Mentoring new immigrants

Mary Teresa Bitti, Financial Post · Mar. 18, 2011 | Last Updated: Mar. 24, 2011 11:53 AM ET
Gautam Nath is very active in Toronto’s immigrant community. In addition to being director of Cultural Markets Research at Environics Research Group, he is a director on the board at Multilingual Community Interpreter Services (MCIS), has been invited to join the advisory board of York University’s Internationally Educated Professional (IEP) Bridging Program and mentors newcomers through the TRIEC's mentoring partnership.
He brings something to his role as mentor that many of his counterparts do not: Mr. Nath is a newcomer himself. He moved to Canada with his wife in November 2008 and, like many of the people he guides, had to restart his life and career.
“I built a career over 25 years in India with corporate multinationals in a variety of roles including marketing, corporate communications, change management,” says Mr. Nath. “But I had no network when I landed in Canada. When I talk to people, they relate to me because the experience is so fresh and it is one they are living. As a tourist, you know you have a safety net back home. As an immigrant you have moved life. There is no network, no brand image. You walk down the street and you are as strange to yourself as you are to every one else.”
For that reason, Mr. Nath says it’s important for new immigrants to move fast and start meeting people and building connections. This is particularly true for foreign educated professionals, less than a quarter of whom find employment in their field.
“They land here and realize although they have education and experience, they are essentially starting from scratch with respect to getting placed in a career commensurate with their education and training. And that can chip away at confidence. On the flip side, all that knowledge and expertise is going to waste,” says Nora Priestly, project manager, Internationally Educated Professional Bridging Program, York University. “Then there is the challenge of settling their families into a new city, new home — all the aspects of starting a life in a new country.”
While many of the attributes and benefits of mentorship apply to everyone, mentoring is a critical leg up to new Canadians, says Ms. Priestly. The bridging program was designed to offer new immigrants two types of mentorship. “Professional mentorship gives them the opportunity to be connected to, or sitting in, the industry where they want to be,” says Ms. Priestly.

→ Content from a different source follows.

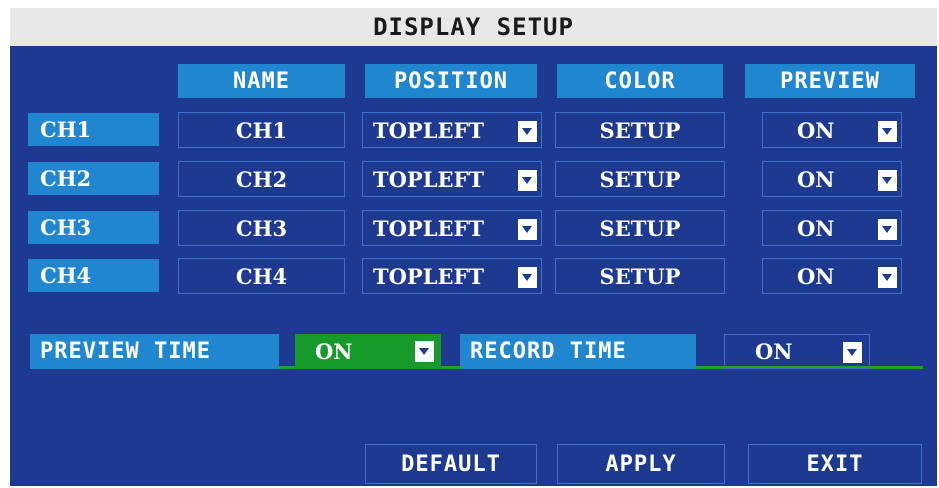  What do you see at coordinates (578, 352) in the screenshot?
I see `record-time-label: RECORD TIME` at bounding box center [578, 352].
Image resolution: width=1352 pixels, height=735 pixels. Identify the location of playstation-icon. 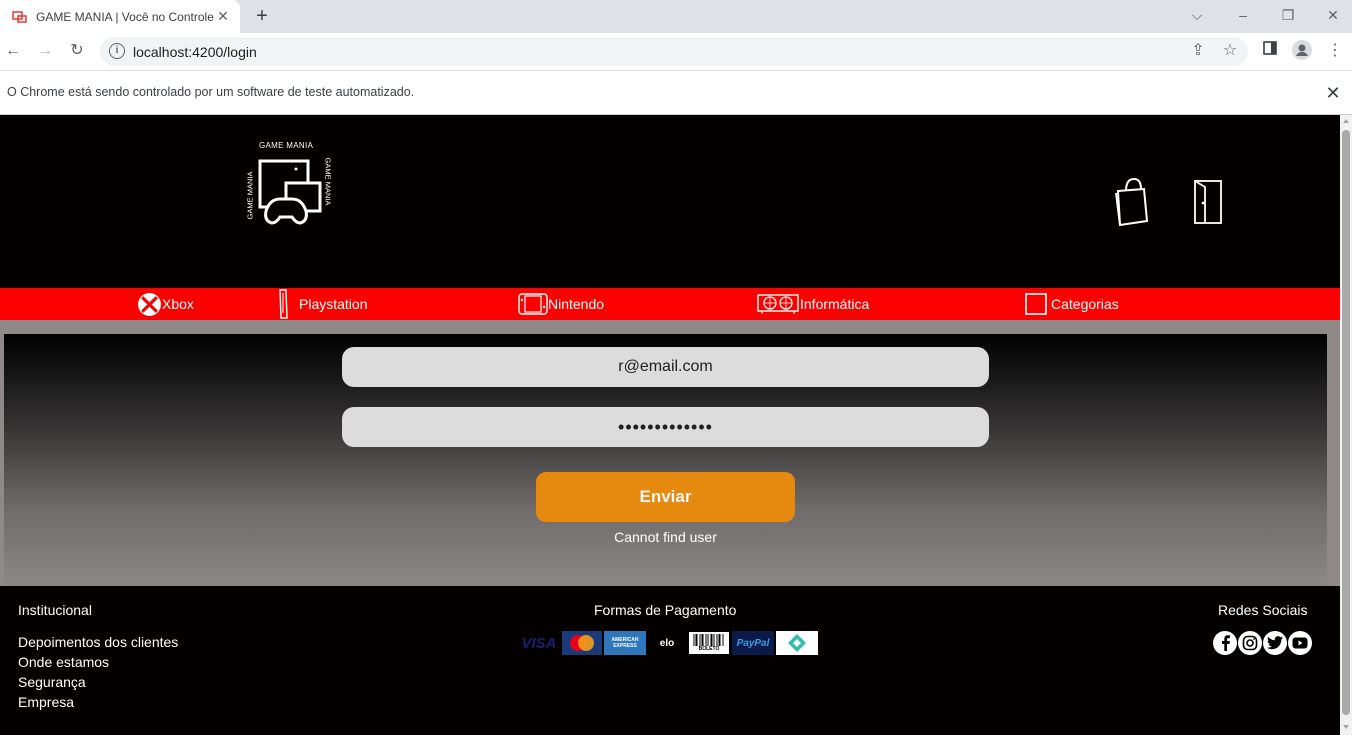
(284, 304).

“They get an inside take about common practice in Canada, very pragmatic suggestions about how to get to where they want to be, as well as a quiet reassurance about knowing the cultural terrain. It builds confidence and shows individuals they are not the first to tread this trail and that it is possible for them to succeed here.”
The Bridging program also offers peer-to-peer mentoring, where new participants are paired with other IEPs further along in the program. “They are helping them to feel like they belong. And they can work together so that the relationship is equally valuable. The faster you get settled in and feel connected, the more chances you will be successful,” says Ms. Priestly.
Perhaps one of the biggest hurdles facing new immigrants is lack of Canadian experience. “Employers want Canadian experience. And when you have someone coming in whose first language is not English, whose name is difficult to pronounce, and who has worked in organizations Canadian employers may never have heard of, that’s tough,” says Mr. Nath.
“One of the key messages I give to the people I’m mentoring is that you have to make your own opportunities. Netgiving or volunteering in a way that you can use your wisdom and experience is a way to get the Canadian experience employers want to see and to build a network.”
Mr. Nath’s own volunteer efforts as a marketing advisor led him to a meeting at Environics and his current role. His efforts on behalf of other new immigrants have led him to be shortlisted for the Top 25 Canadian Immigrants award for 2011. “Imagine, just two years in the country to be recognized in this way. Thanks to God’s support, my network of friends and a bit of hard work.”